▸ Given information:
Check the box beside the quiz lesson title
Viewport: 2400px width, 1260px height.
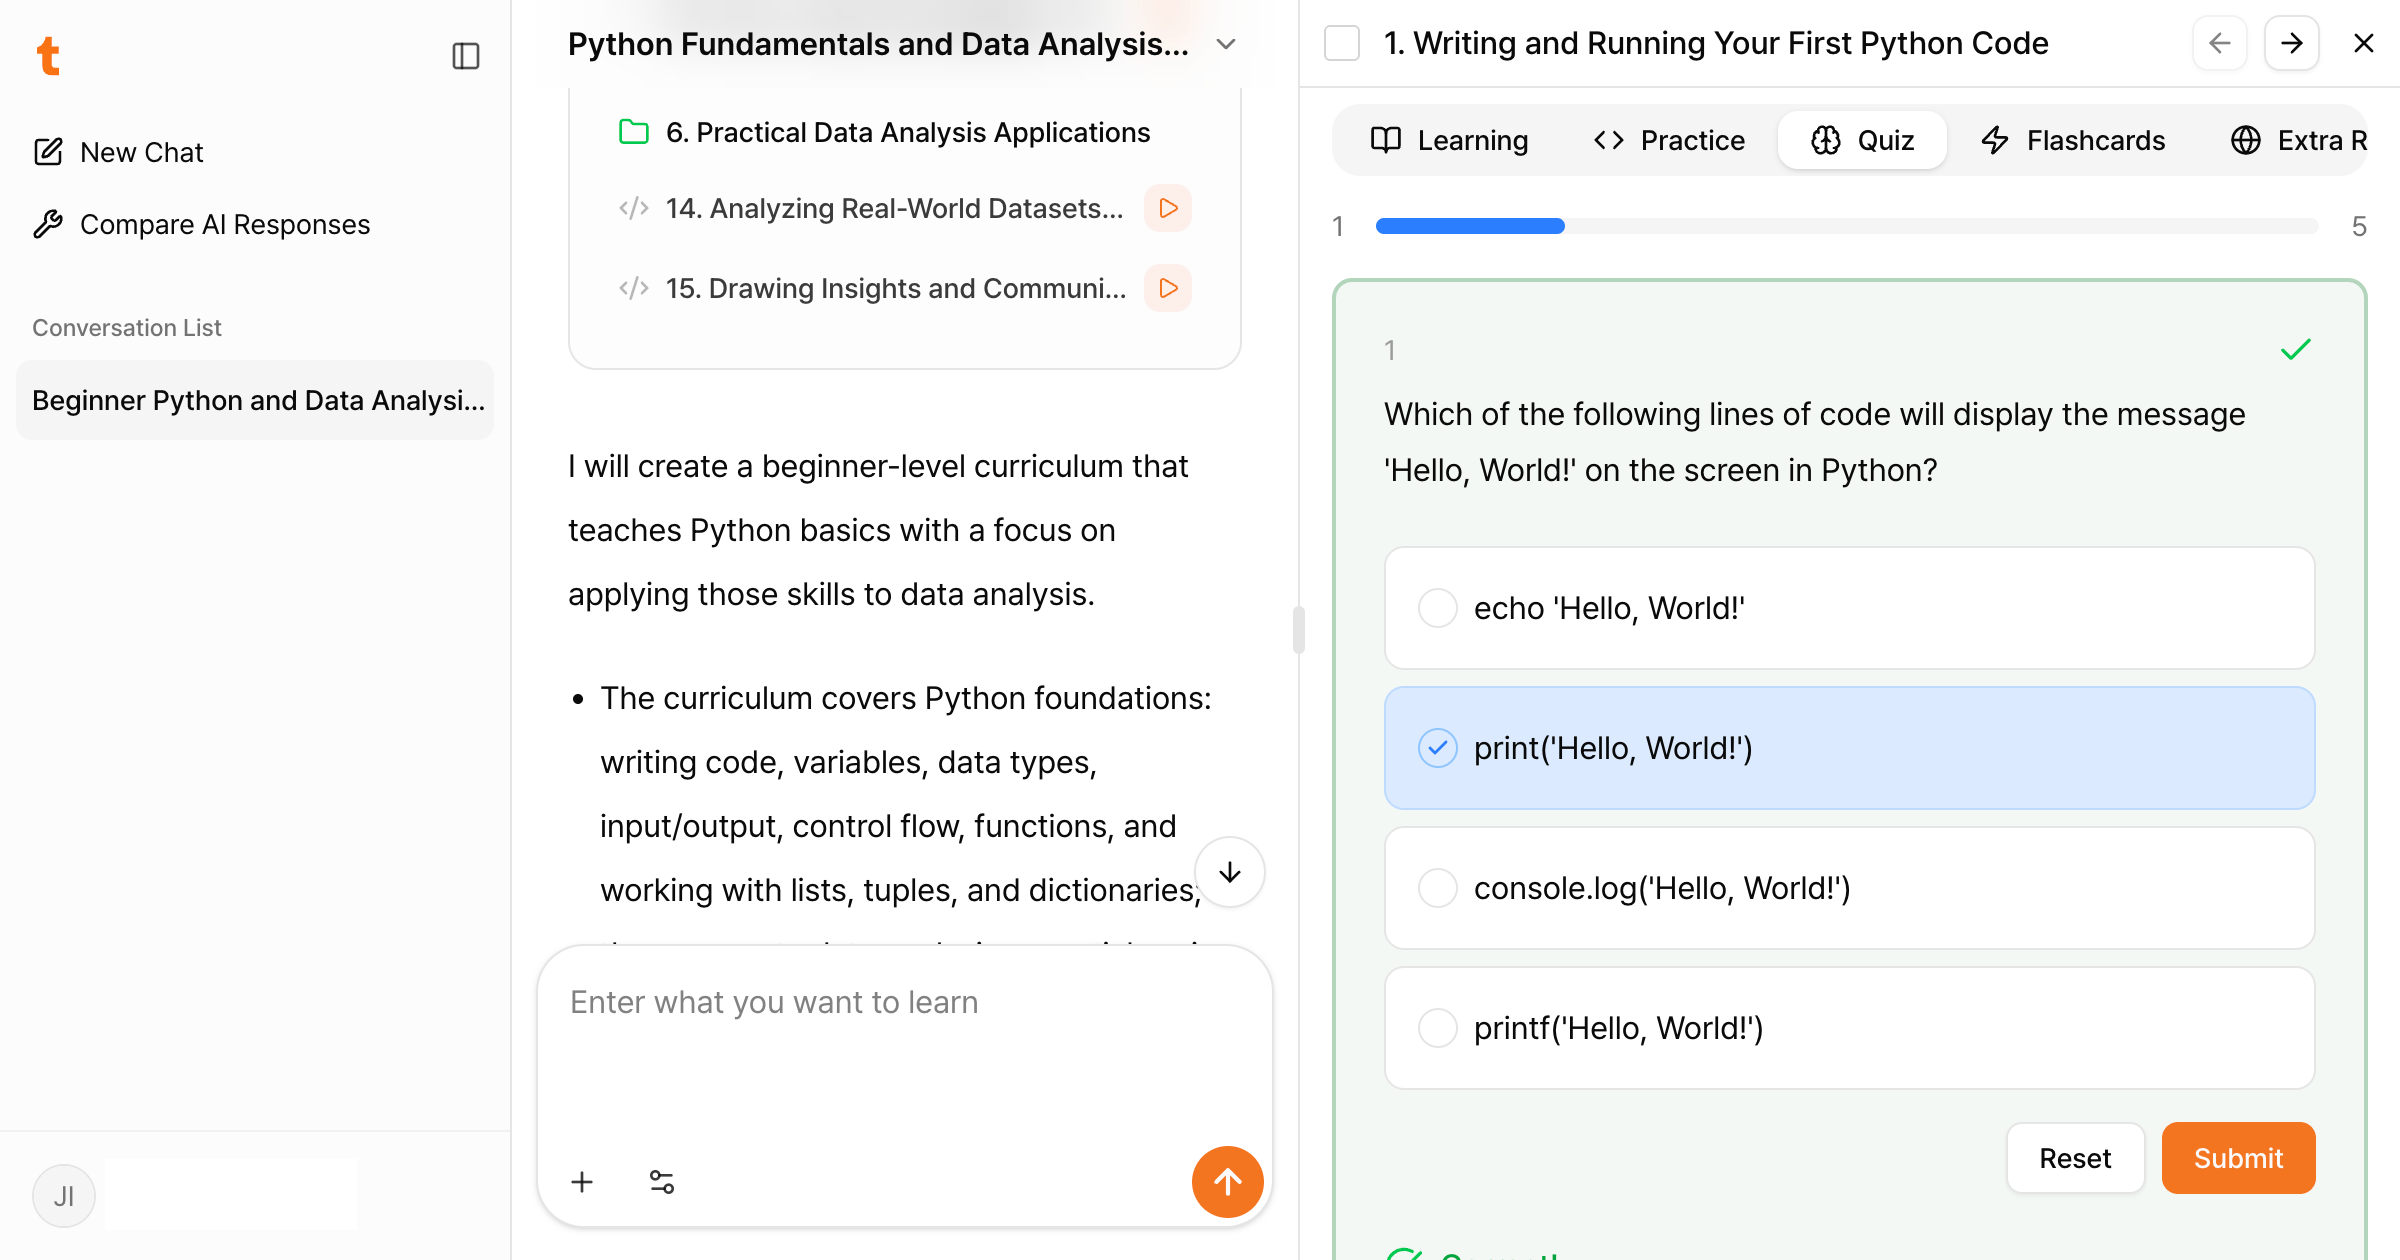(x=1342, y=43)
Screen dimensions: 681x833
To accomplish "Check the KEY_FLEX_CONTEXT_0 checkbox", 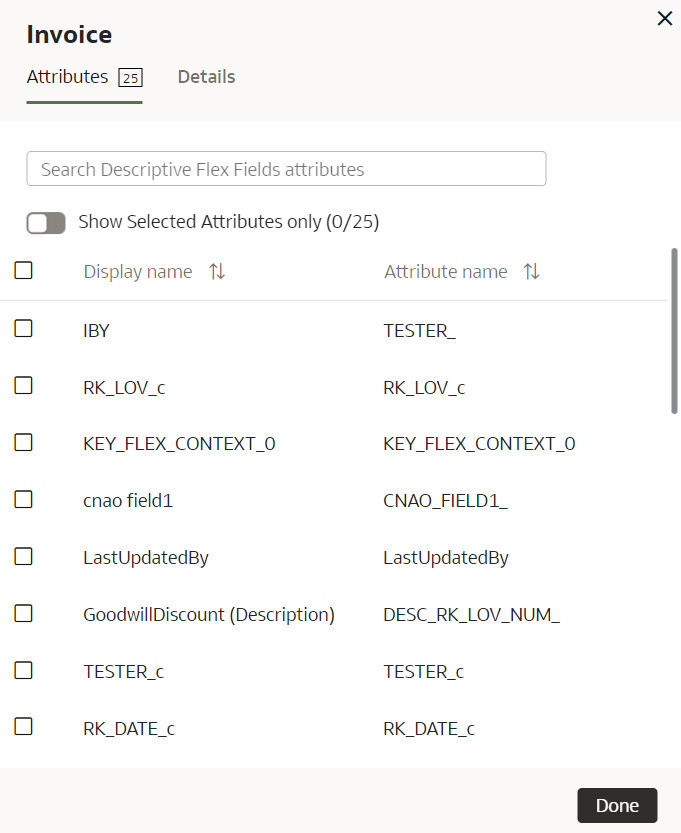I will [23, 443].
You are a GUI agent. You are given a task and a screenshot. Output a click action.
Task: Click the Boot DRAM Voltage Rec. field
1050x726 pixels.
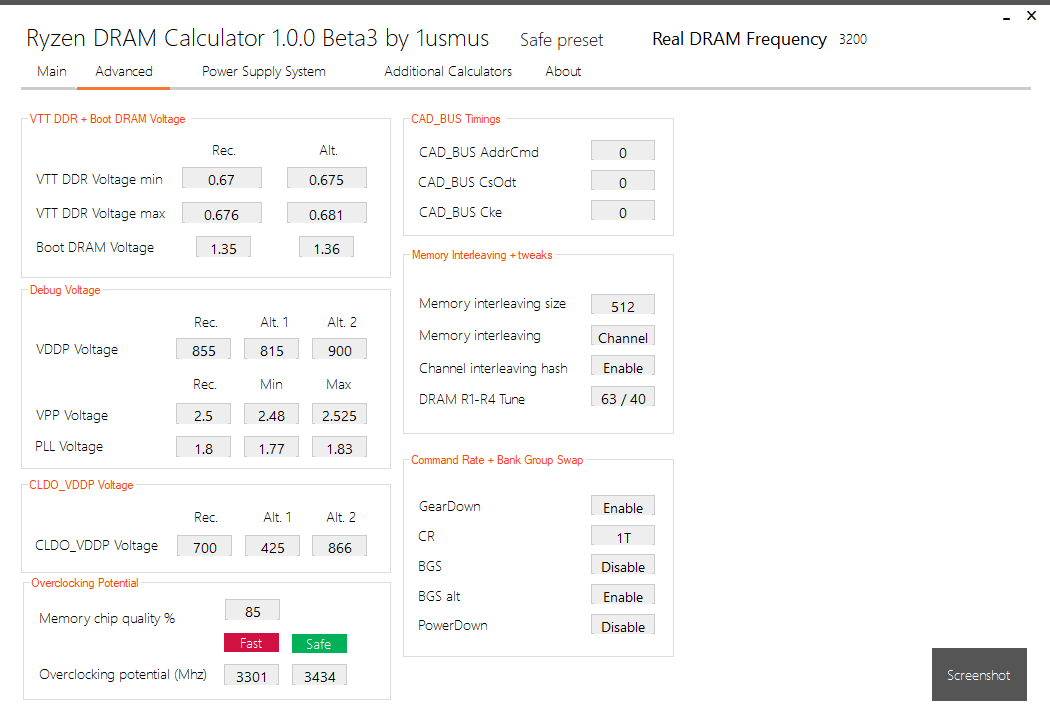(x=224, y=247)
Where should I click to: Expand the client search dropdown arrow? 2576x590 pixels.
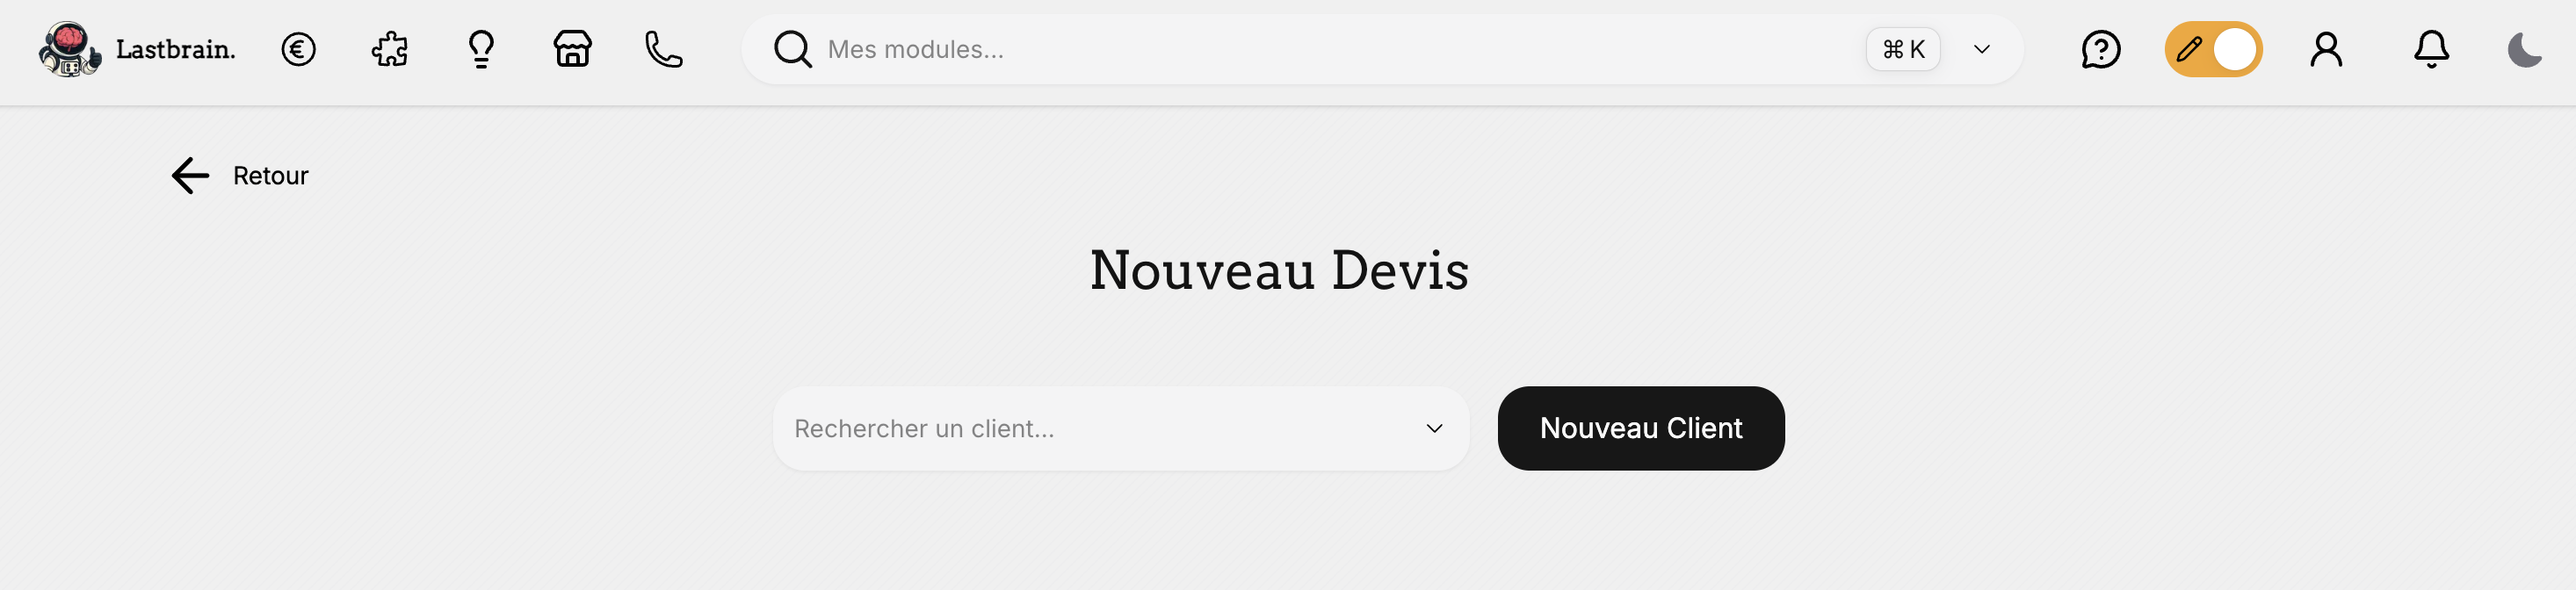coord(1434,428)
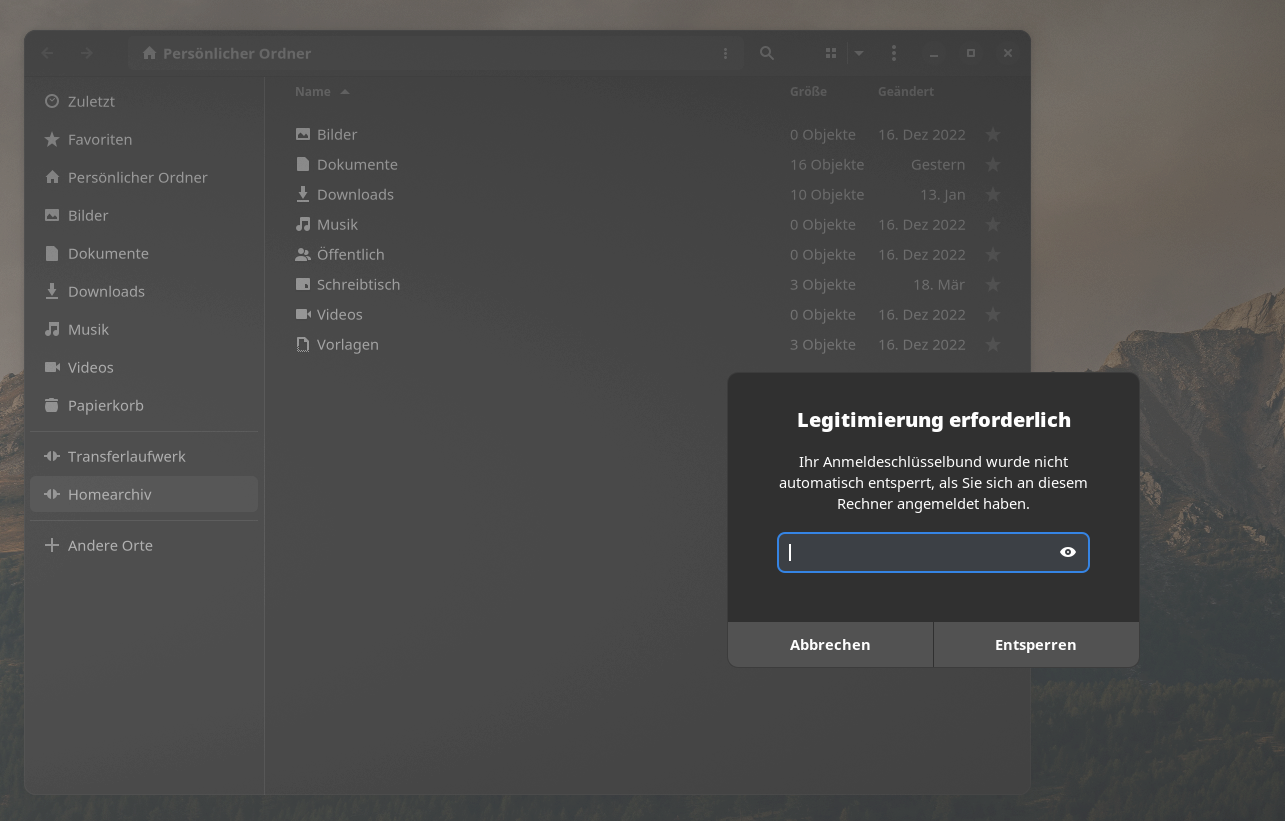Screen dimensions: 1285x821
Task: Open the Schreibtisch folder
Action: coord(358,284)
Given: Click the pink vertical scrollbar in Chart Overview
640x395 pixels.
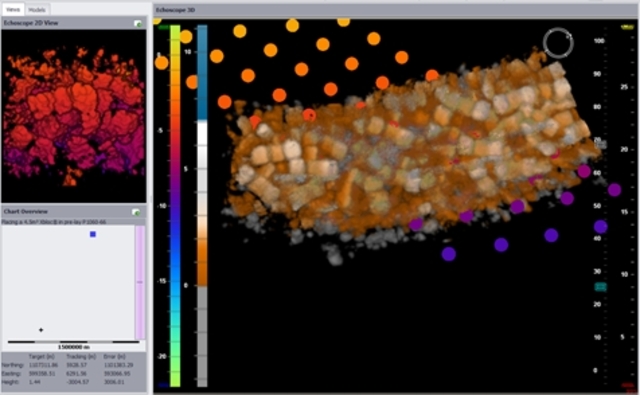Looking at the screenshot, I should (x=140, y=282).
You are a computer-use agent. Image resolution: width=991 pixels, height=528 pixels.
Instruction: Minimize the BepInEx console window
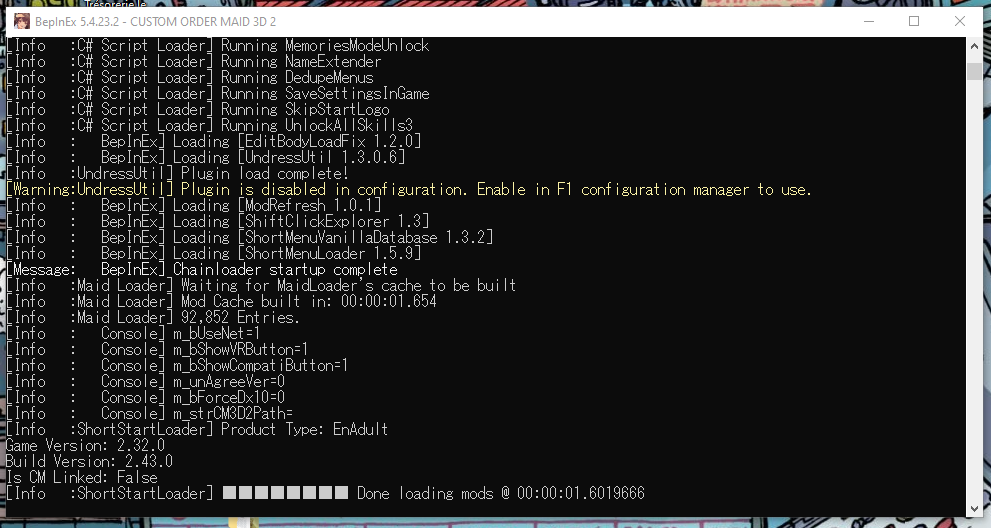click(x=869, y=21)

▸ Request:
Render the material above as a Markdown table with columns "Entry" and "Content", starting with the line containing "You are a GUI" and continuing through the line containing "Action: coord(358,284)", both included. Give each line its own numbered row, skip blank lines, and leave the pictures out.

▸ Solution to this problem:
| Entry | Content |
|---|---|
| 1 | You are a GUI agent. You are given a task and a screenshot. Output a click action. |
| 2 | Task: Click the Boot DRAM Voltage Rec. field |
| 3 | 1050x726 pixels. |
| 4 | (x=224, y=247) |
| 5 | Where should I click to: Expand the client search dropdown arrow? 2576x590 pixels. |
| 6 | coord(1434,428) |
| 7 | Screen dimensions: 1285x821 |
| 8 | Task: Open the Schreibtisch folder |
| 9 | Action: coord(358,284) |